Learn audio, graphics, lighting, learn the differences between news shooting and commercial or other types of production. Take classes, go down to the local IATSE and unload trucks for sports, theater, or concerts. Meet folks who work in all the areas of those type of productions and learn about their jobs.

Again, I understand you may have a passion for news shooting, but is that because you've never been exposed to a world where you are actually appreciated and compensated for you hard work, where you work normal hours and don't work with people who act like four year olds?


PRO user
Don't burn bridges.Years ago,when I was a news photog at a Dallas station, I had a disagreement with the news director and chief photog.I knew I was right,but listened to their side and was diplomatic.
Cut to years later. I got laid off in Chicago and heard about a job in Detroit.Called the news director there. Guess who.If I had made a big scene in Dallas,he would have hung up on me. Instead,he offered me the job.
More years later.I'm in LA doing the DNC for NBC. I meet the guy responsible for getting my feeds out of the convention center. Guess who. The chief photog from back in Dallas.Again, if I had read him the riot act back at the situation in Dallas,he was now in a position to screw me.Convention went off without a hitch.
It's a VERY small world.

zac love

Well-known member
(Well I may be stepping on my soap box but here goes...)
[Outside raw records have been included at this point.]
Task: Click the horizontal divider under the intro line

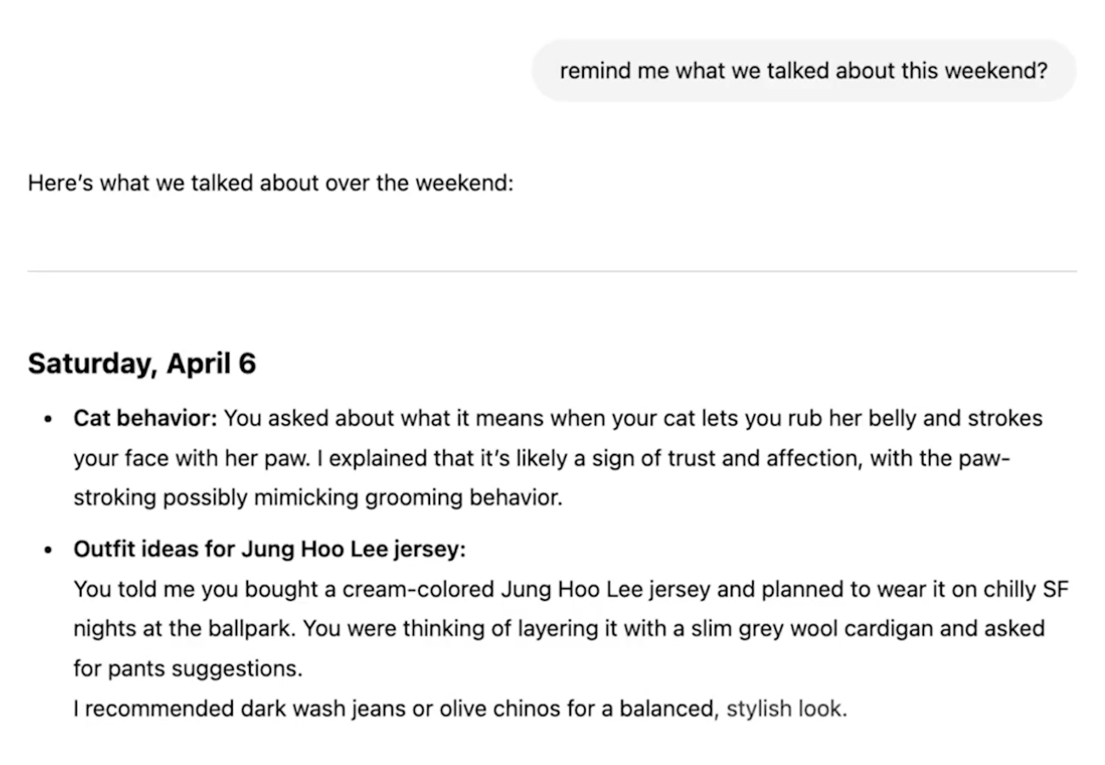Action: (x=553, y=271)
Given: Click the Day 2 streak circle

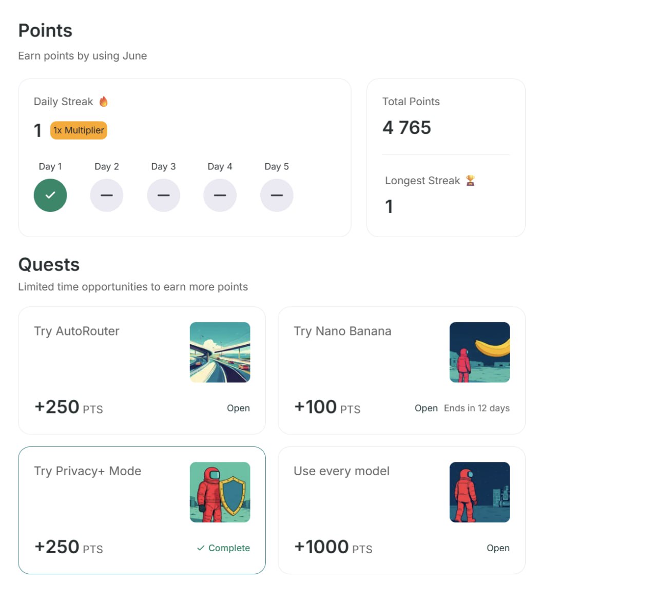Looking at the screenshot, I should (107, 196).
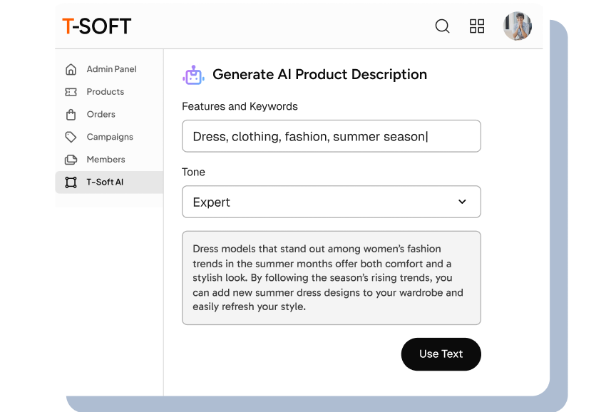Select the T-Soft AI sidebar icon
The height and width of the screenshot is (412, 616).
71,182
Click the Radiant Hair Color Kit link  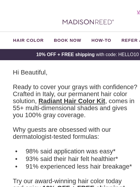[x=72, y=101]
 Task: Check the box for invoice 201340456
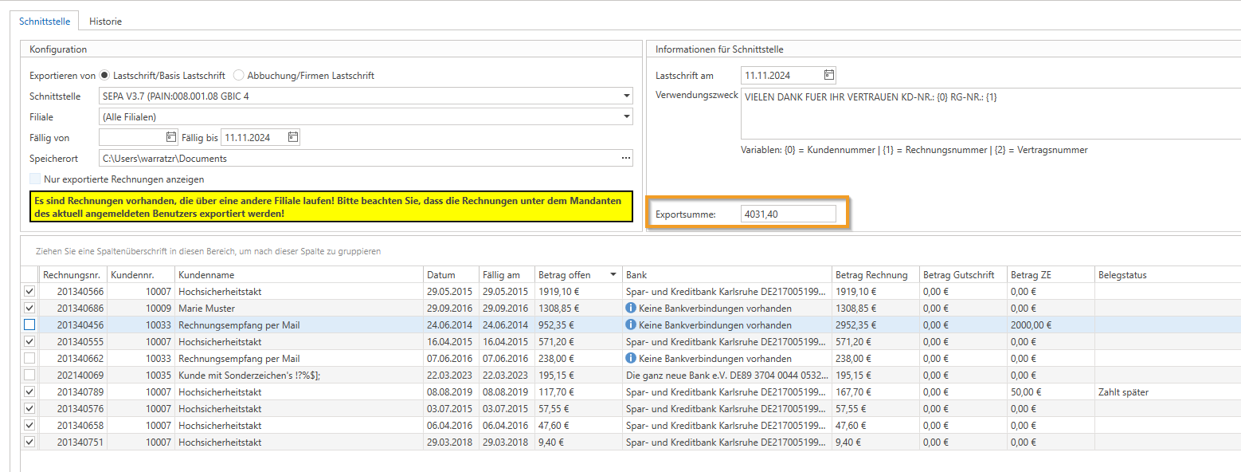(29, 325)
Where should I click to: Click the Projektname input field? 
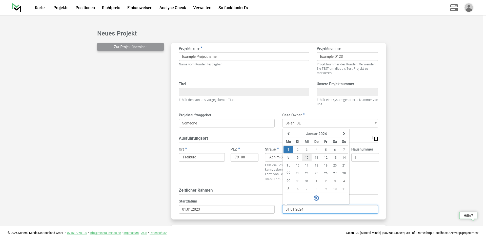(244, 57)
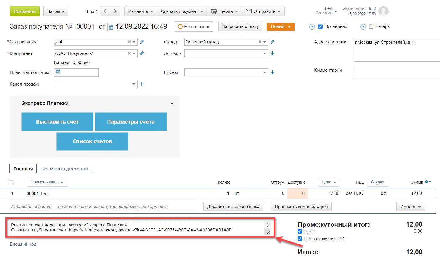Open the Новый status dropdown
Image resolution: width=440 pixels, height=257 pixels.
(280, 27)
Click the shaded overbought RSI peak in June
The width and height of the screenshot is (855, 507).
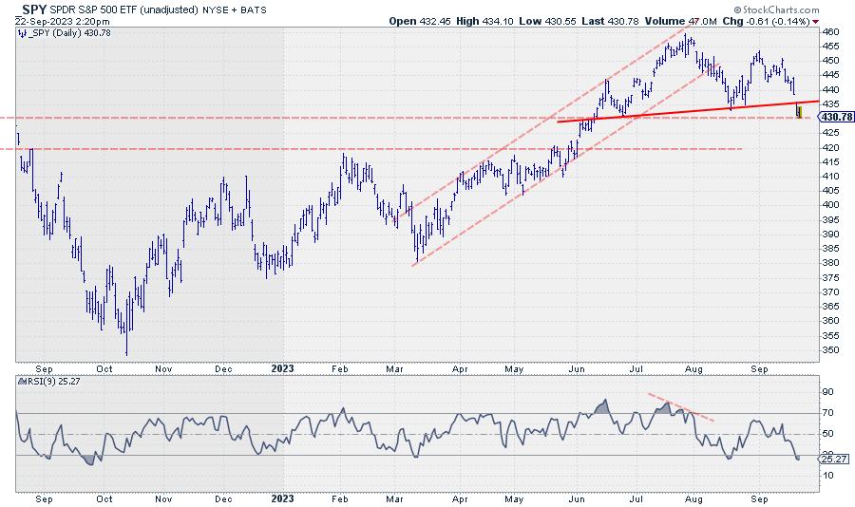click(x=601, y=404)
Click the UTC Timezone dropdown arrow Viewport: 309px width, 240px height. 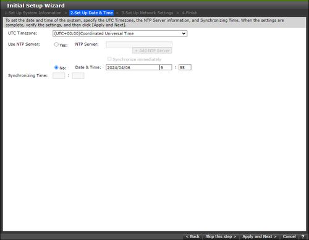pyautogui.click(x=184, y=33)
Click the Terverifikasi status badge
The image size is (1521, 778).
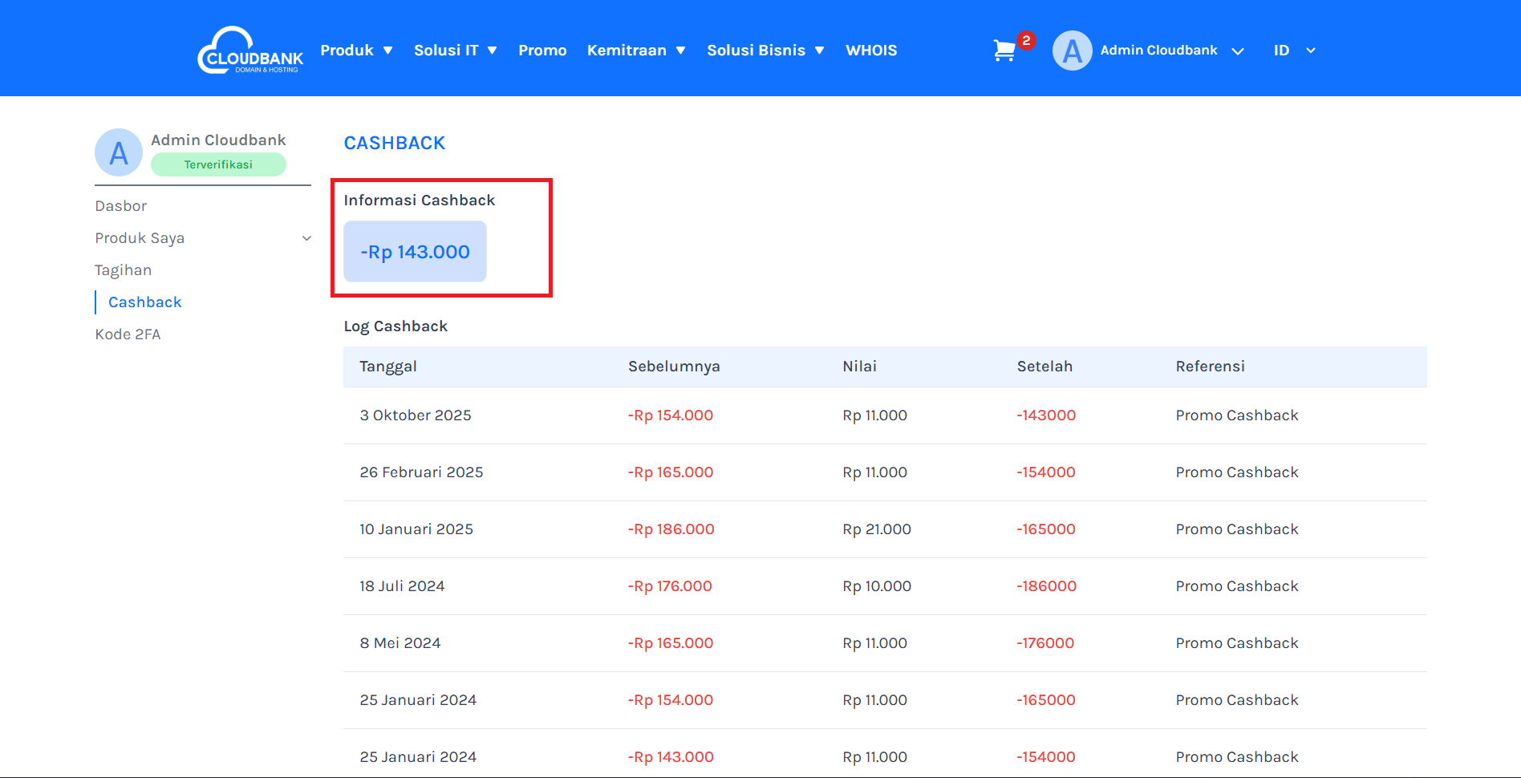(x=218, y=164)
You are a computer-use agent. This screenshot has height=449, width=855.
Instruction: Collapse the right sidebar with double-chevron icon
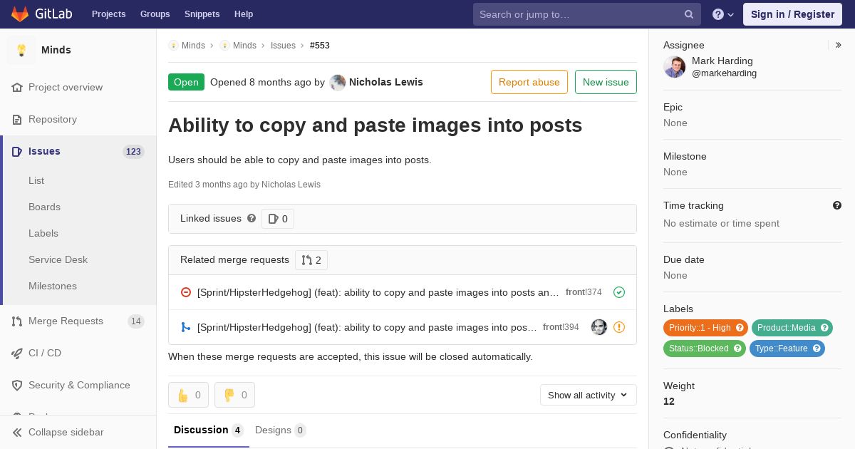coord(839,45)
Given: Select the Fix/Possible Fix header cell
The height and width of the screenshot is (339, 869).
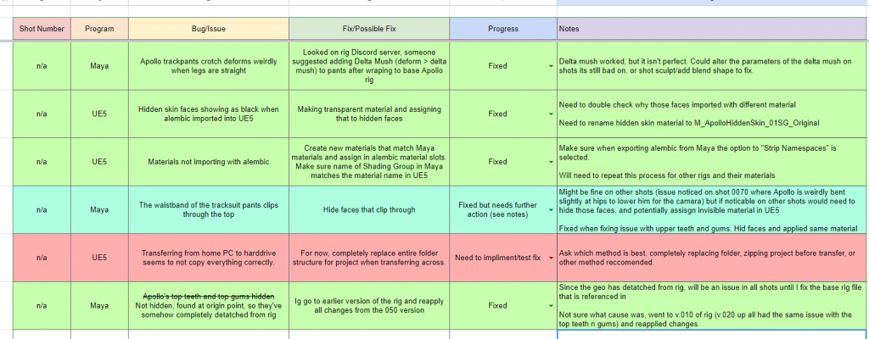Looking at the screenshot, I should tap(369, 29).
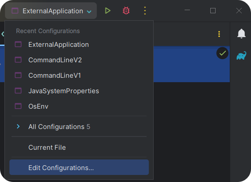Open the Gradle elephant tool window
251x182 pixels.
point(241,56)
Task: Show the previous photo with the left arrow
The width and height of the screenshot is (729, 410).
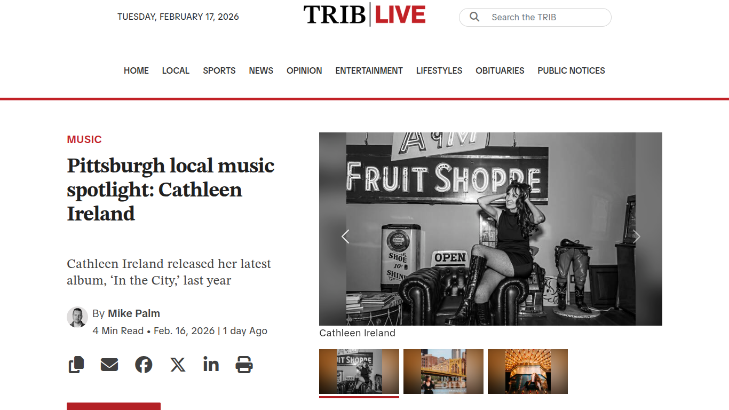Action: pyautogui.click(x=345, y=236)
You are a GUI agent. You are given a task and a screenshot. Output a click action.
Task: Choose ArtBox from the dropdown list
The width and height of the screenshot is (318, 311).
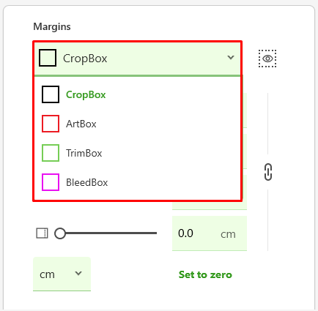point(137,124)
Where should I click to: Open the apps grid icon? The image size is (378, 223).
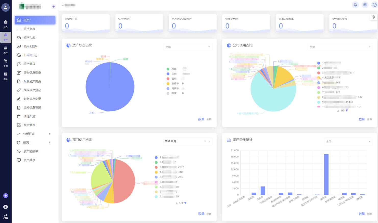tap(365, 5)
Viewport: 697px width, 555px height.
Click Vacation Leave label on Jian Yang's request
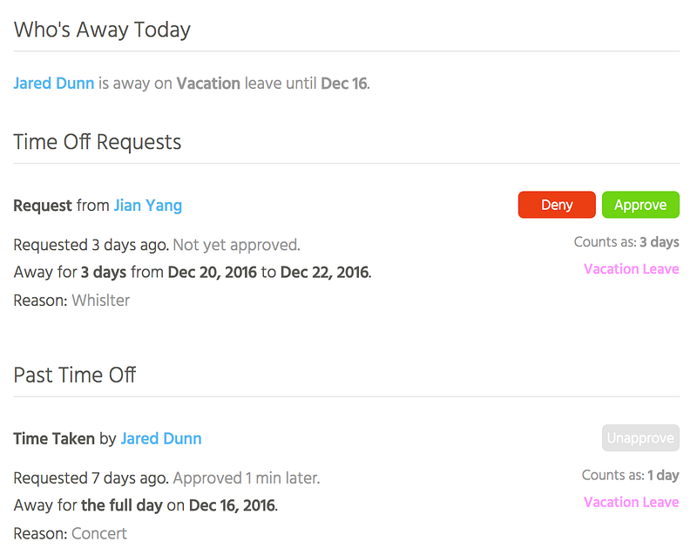pyautogui.click(x=631, y=269)
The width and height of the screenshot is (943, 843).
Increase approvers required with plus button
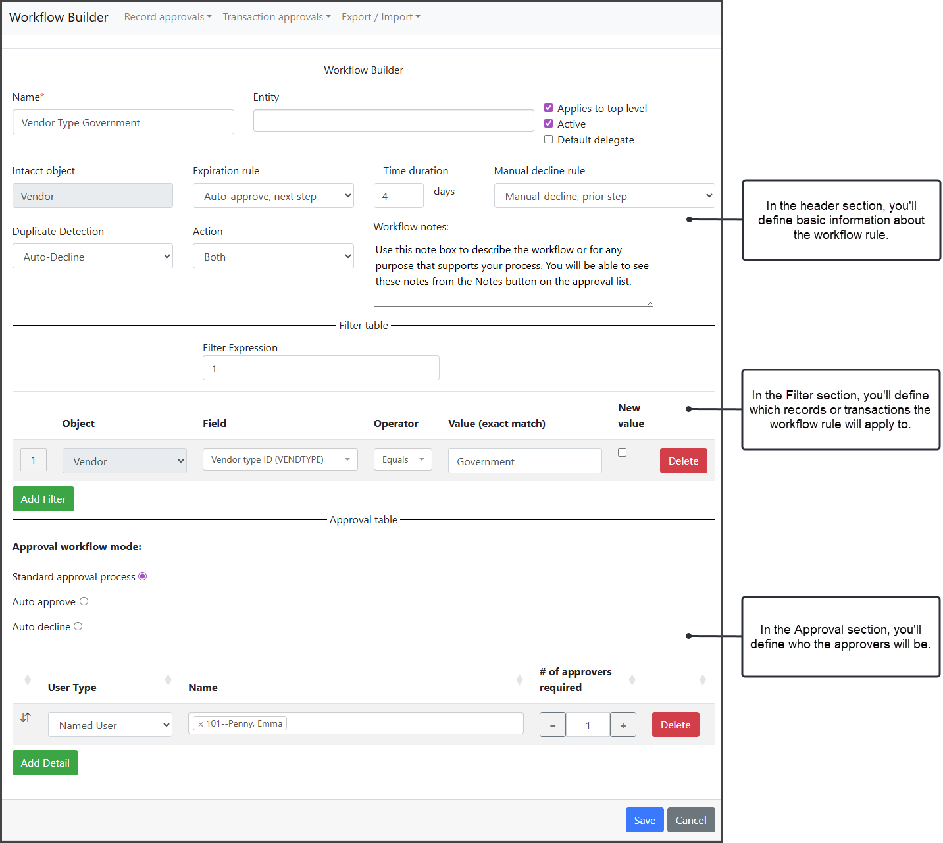tap(623, 725)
1. It took me three years to realize that I need to stop comparing greener grass. In my experience, everyone from DMA 210 to the $2,000/day rate freelancers complain about how horrible things are. There are valid things to be upset about, but an upbeat mindset in the worst of situations will provide better mental health. The last place I was really unhappy working at, started getting a lot better when I repeated to myself "When the station you work for is a joke, make sure to laugh."

2. Respect your mental health, and be able to turn off every now and then. Find a hobby that has nothing to do with TV. I learned to sew a couple years ago, I'm not good at it, but I've made a couple sand bags, cell phone holder and some other odds and ends. Stepping away from ENG will help you last longer in ENG.

3. Keep a journal or scrap book. (Like mentioned above.) I'm not prefect at keeping a journal. One year I starting writing down every VOSOT, live shot and package I worked on in a day by day calendar. I was amazed by how much I did in just a couple months. I have also saved every press pass that I can. I started hanging them on my closet door handle, I have so many now I have to hang them on two handles.

4. Be humble, but don't belittle what you do. I saw every presidential candidate last year. I met a guy who will probably change spinal cord injury treatments in the next 10 years. I've done a 180 in an air boat, flown upside down, and road along w/ cops as they hunt down fugitives. We have a really cool job, it is OK to let friends and family be envious of the amazing things we get to do. Just don't rub it in & become obnoxious.

5. Befriend as many people as you can that you can trust for good advice and critiques. Finding people who can tear apart your best package frame by frame, without making a comment about you as a person, are a real blessing. You have to be humble enough to realize that critiques are necessary and wise enough to recognize the people who critique to help and those who critique because they had a bad day.

6. Lastly and most importantly, be professional, but also be human. It is our job to swarm to the worst of humanity and take pictures of it. Recognize that this is your job. Putting pictures on TV of a crime scene or someone in court will be very hurtful to people connected to the story. You MUST remain objective while on the clock, but don't become so thick skinned that you lose touch with the world. Every time I have shoot something awful, I make sure to turn my feelings back on when I get off my shift and process the emotions of darkness.